JOB: Restate, word for word, the lines starting at the line containing "Screen dimensions: 210x207" and ending at the line containing "Image resolution: width=789", leaving out the pictures.

TASK INPUT:
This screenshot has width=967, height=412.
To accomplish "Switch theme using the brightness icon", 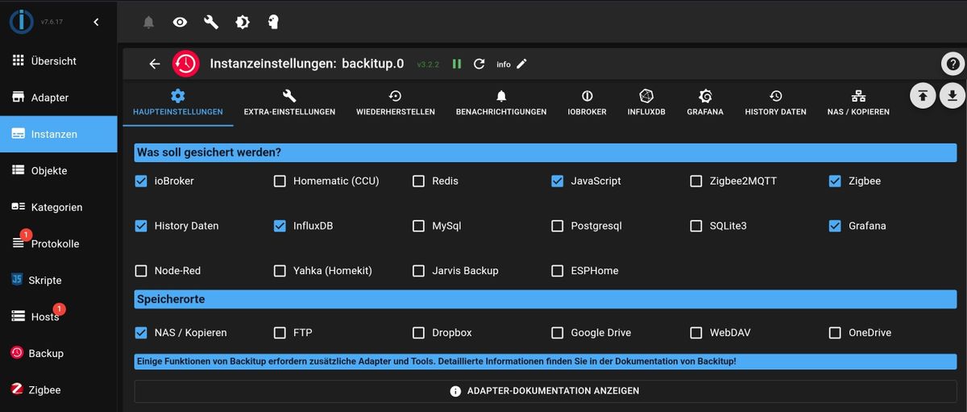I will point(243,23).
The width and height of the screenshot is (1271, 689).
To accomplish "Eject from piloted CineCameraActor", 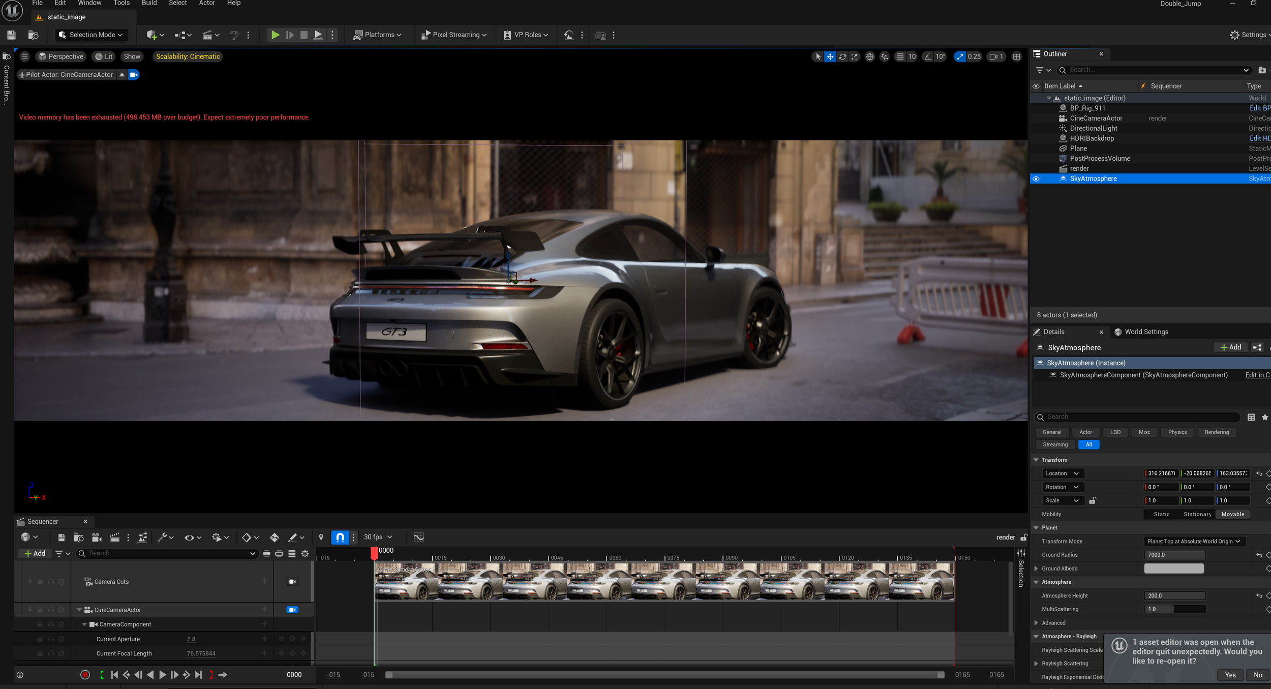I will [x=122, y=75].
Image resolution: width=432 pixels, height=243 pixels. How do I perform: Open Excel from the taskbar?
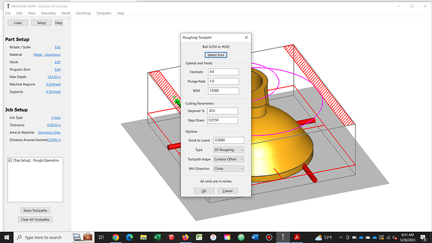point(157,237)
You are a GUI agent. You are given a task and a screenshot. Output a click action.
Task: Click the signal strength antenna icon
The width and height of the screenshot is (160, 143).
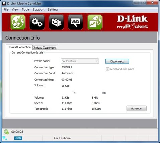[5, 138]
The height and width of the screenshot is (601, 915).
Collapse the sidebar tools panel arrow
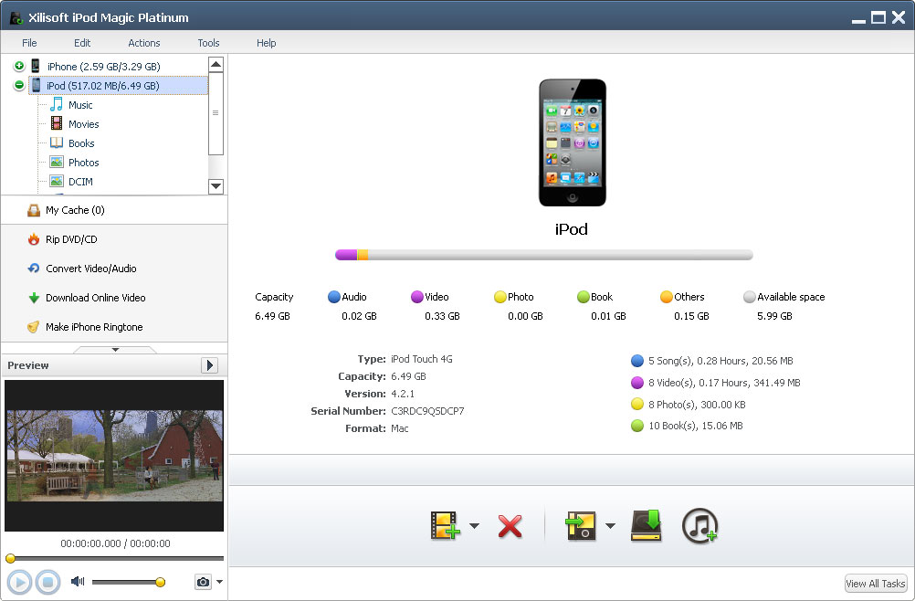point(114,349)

==

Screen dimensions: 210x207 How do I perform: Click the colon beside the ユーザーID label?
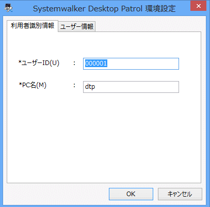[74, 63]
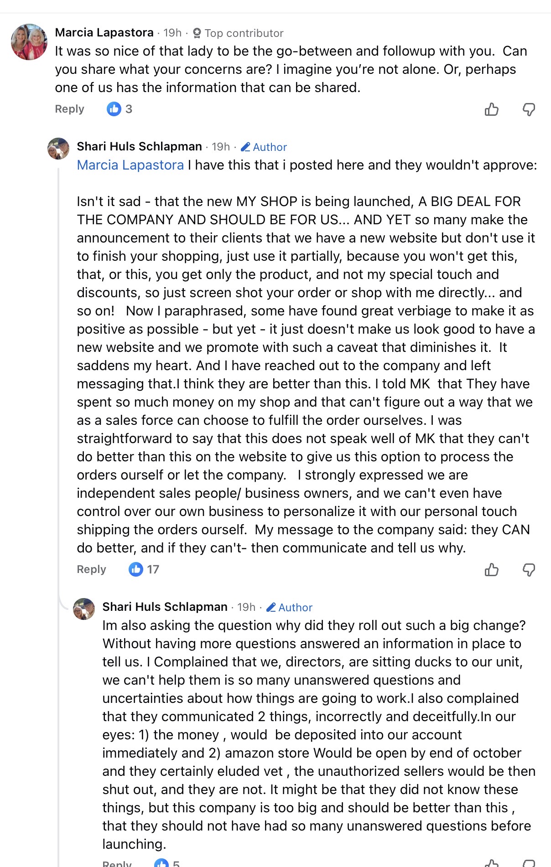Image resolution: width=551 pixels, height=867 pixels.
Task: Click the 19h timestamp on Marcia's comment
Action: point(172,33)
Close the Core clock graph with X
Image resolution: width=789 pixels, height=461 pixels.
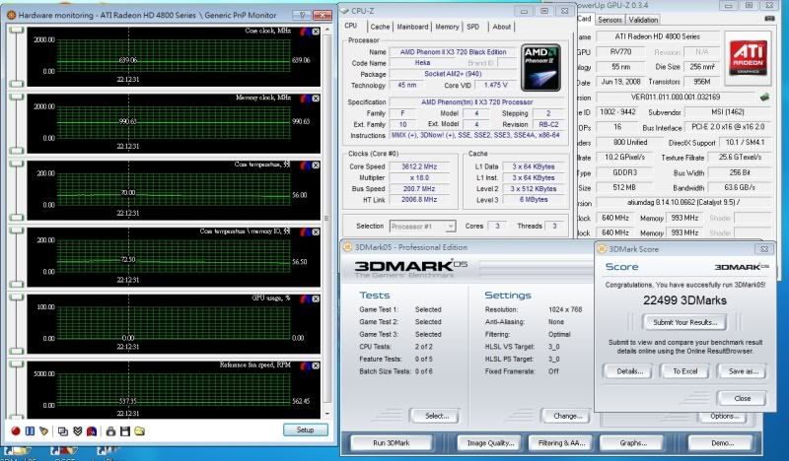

---

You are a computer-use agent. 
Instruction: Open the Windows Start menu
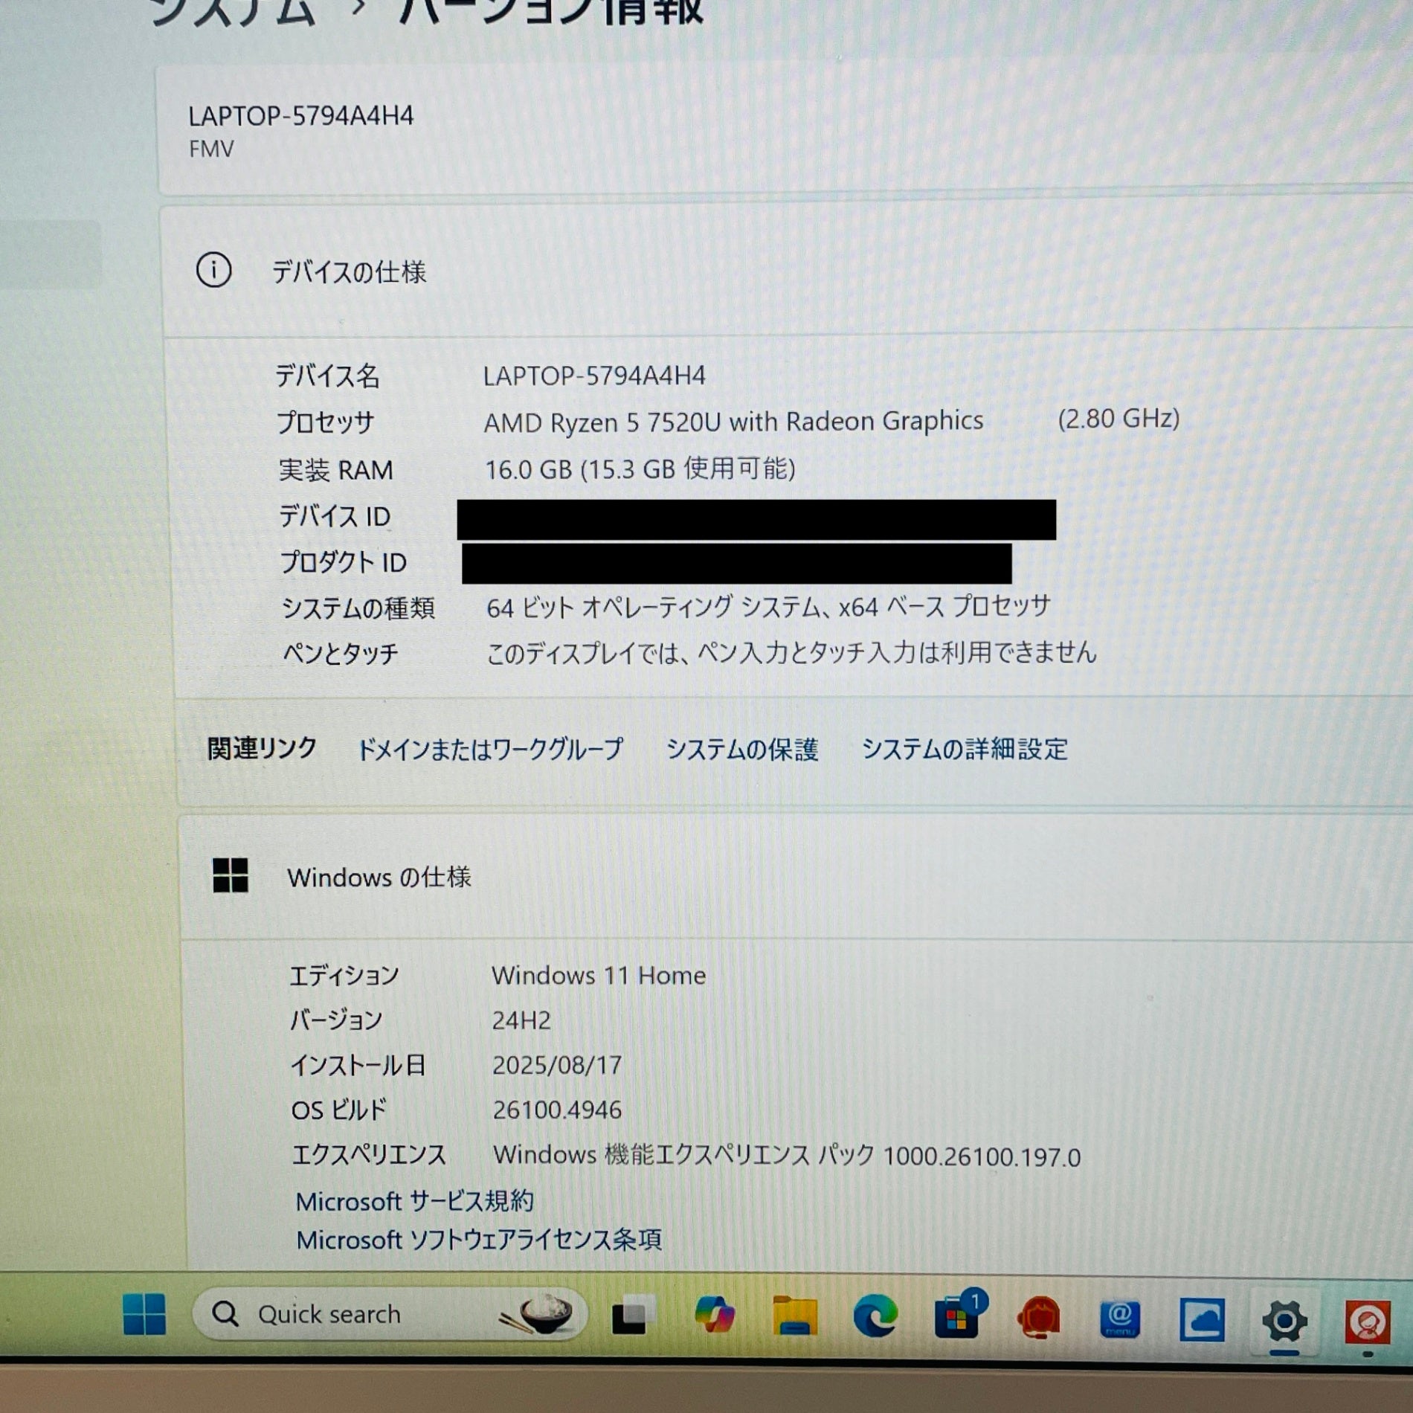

ANSWER FOR THIS EXERCISE:
Screen dimensions: 210x207 How do I perform: Click the colon beside the ユーザーID label?
[74, 63]
Image resolution: width=551 pixels, height=867 pixels.
Task: Click the 19h timestamp on Marcia's comment
Action: point(172,33)
Close the Core clock graph with X
Image resolution: width=789 pixels, height=461 pixels.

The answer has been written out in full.